Trident nuclear missiles were designed in the 1980s to kill 10 million Russians.
These days, loaded onto submarines, they sail endlessly around under the world's seas, threatening nobody in particular.
With their fearsome capacity for mass destruction and death, nuclear weapons have always been immoral. Now, in the age of the suicide bomber, they have become supremely pointless.
But nuclear warheads can also be dangerous to those whose job it is to look after them. The Sunday Herald has often reported on the accidents, leaks and blunders that have plagued nuclear submarines, and their bases at Faslane and Coulport on the Clyde.
Today we reveal the dramatic fears of a young submariner so shocked by what he saw and heard at Faslane and on a Trident submarine that he felt he had to risk imprisonment to warn the public. Able seaman William McNeilly, now on the run, has written a genuinely frightening report.
The picture he paints is like a kind of bad disaster movie, where almost everything that could go wrong does. There are fires, leaks, floods, failed tests, false alarms, broken equipment and security breaches. The toilets don't work, a missile compartment is used as an exercise gym, and there are doubts about whether missiles could actually be successfully launched.

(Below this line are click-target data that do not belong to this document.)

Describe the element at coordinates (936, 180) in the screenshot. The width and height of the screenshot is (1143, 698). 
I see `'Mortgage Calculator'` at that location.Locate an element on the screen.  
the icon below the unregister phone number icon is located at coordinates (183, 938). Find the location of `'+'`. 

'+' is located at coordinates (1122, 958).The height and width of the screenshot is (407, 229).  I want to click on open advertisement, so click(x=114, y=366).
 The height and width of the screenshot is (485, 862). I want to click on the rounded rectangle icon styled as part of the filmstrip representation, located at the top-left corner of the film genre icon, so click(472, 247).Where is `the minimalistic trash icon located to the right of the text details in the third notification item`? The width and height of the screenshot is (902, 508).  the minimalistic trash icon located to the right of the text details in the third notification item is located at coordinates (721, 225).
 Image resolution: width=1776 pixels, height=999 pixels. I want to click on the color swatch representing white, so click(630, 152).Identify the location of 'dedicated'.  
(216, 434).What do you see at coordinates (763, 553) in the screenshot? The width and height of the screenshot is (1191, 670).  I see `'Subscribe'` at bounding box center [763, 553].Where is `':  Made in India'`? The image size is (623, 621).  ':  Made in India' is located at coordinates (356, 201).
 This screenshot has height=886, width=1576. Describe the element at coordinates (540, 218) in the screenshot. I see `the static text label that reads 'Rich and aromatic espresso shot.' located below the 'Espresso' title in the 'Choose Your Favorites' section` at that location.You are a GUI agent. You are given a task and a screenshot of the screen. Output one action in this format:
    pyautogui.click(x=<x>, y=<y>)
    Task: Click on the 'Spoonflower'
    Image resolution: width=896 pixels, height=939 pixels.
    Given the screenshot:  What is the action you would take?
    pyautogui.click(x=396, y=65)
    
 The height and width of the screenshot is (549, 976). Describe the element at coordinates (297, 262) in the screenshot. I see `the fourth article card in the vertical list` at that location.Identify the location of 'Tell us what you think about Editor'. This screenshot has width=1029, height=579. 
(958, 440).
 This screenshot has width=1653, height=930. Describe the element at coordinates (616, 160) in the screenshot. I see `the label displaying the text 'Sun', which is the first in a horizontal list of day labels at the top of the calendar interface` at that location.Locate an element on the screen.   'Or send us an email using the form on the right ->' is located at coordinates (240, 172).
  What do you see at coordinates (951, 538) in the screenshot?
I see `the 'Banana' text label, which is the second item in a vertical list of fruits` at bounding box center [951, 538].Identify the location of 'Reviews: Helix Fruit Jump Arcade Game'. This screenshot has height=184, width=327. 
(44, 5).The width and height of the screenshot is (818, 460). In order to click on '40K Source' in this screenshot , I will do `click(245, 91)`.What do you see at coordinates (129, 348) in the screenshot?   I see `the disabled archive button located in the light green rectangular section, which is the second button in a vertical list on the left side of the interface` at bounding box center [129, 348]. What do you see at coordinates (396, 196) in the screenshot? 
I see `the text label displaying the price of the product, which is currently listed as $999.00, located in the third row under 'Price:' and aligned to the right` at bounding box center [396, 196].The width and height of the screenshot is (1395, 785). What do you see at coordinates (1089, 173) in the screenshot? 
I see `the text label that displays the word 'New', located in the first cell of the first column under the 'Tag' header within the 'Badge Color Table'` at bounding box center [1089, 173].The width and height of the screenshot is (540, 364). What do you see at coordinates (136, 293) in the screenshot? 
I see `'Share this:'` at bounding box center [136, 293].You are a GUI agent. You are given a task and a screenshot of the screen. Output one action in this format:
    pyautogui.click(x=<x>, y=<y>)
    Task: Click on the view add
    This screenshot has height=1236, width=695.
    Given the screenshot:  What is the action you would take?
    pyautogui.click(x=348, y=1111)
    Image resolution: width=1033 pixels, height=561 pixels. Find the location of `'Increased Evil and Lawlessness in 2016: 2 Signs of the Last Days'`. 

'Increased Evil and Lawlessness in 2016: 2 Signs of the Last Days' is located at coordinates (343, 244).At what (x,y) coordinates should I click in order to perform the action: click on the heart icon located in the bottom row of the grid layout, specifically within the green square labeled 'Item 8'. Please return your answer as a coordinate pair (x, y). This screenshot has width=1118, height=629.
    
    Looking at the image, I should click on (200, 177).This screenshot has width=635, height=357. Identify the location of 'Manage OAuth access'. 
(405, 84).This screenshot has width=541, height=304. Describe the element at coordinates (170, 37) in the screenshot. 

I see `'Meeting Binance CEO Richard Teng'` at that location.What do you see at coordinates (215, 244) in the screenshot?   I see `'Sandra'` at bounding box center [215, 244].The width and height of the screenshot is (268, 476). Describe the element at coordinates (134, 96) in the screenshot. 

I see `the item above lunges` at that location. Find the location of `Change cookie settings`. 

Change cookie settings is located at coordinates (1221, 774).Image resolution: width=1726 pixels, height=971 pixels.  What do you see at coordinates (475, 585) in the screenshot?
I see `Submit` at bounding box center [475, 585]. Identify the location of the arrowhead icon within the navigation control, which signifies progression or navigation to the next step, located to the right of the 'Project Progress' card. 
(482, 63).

McNeilly may not have fully understood all he witnessed, and may sometimes be overly flowery with his language. But his report must be heeded. His suggestion that security is so poor that infiltrators could easily access the world's most lethal weapons is very disturbing.
Too many of the problems he highlights ring true, and have been suspected or hinted at before. We know from previous reports that the Royal Navy has long been struggling to recruit enough skilled nuclear engineers.
That's why the Navy's decision to launch an investigation into his report is welcome. But it must be independent and transparent - and fully answer all the allegations made.
McNeilly is a whistleblower and must not be treated harshly - even if he has broke the rules. He seems to have had good motives, and it would be wrong to punish him for acting in the public interest.
Crucially, his revelations should reinforce Scotland's determination to get rid of Trident - and hasten the day when its sinister dark shapes stop sneaking in and out of the Clyde.